In the process of development spark, it is not uncommon to investigate the performance of development version on EC2 cluster. However, this development version is of course work on process. So I thought it was difficult to launch with ec2 script included spark project. But today I found there is an easy way to do that with only one option.

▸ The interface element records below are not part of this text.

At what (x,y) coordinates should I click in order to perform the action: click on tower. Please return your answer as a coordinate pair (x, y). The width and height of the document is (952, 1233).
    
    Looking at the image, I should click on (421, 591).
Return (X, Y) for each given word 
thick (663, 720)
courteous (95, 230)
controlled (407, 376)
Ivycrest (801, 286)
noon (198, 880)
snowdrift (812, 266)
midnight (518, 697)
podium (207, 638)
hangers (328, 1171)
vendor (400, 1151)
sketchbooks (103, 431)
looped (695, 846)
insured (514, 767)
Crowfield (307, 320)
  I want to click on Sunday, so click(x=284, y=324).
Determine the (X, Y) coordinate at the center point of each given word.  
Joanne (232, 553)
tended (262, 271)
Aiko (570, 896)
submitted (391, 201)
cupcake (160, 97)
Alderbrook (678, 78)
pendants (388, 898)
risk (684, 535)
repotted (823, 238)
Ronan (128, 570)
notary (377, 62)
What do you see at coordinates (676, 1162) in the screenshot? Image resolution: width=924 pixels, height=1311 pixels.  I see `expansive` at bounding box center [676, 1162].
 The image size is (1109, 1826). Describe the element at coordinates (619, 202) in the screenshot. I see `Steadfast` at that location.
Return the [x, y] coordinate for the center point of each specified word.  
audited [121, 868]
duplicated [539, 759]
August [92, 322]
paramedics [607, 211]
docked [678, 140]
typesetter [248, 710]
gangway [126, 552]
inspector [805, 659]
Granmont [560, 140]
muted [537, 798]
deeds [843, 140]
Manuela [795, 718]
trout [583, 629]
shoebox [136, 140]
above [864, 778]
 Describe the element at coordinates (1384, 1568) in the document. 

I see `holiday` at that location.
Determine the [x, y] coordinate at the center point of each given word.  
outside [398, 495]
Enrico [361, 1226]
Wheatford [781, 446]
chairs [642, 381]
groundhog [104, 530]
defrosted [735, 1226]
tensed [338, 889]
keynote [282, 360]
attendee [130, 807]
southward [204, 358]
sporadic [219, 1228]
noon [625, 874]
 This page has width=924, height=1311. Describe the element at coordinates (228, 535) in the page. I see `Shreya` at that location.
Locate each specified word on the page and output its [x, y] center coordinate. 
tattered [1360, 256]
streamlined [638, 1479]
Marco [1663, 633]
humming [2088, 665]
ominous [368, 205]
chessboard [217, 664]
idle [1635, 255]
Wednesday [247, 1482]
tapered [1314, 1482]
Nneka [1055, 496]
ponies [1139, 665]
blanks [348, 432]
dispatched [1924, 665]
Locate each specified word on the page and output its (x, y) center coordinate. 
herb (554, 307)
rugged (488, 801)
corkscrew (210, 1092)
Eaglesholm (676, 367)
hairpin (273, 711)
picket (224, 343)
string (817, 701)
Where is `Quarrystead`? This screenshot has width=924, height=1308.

Do you have already spark code which is attached your patch? OK, first you have to push it to remote repository.

Push it

$ cd your-spark-project
$ git push origin your-spark-branch

Record commit hash

Retrive from your repository with ec2 script, git commit hash is needed such as cfaf9be21141856c2b9ec5bb795fe53c2a222176

$ git log
commit cfaf9be21141856c2b9ec5bb795fe53c2a222176
Author: your-name <[email protected]>
Date:   Sun Nov 30 00:12:08 2014 +0900
  
Add docs about spark-git-repo option 

However this hash code is a little long to hand type. You can use short version and confirm it on GitHub’s commits page.

commit-hash

All you need is this only 7 characters. This is the beyond half way to complete it. How easy is it! At last you type launch commoand with spark-ec2 script.

Launch

$ ./spark-ec2 -k <Your EC2 keyname> \ 
              -i <Your EC2 keyfile path> \
              --slaves=3 \  
              --spark-git-repo=https://github.com/<Your name>/spark.git \
              --spark-version=<Commit hash> launch your-spark-cluster 

You obtain your patched spark cluster. You can run any applications on this cluster and look into some metrics through ganglia which is automatically setup with this script. This is the great way to investigate your spark on real cluster.

Thank you.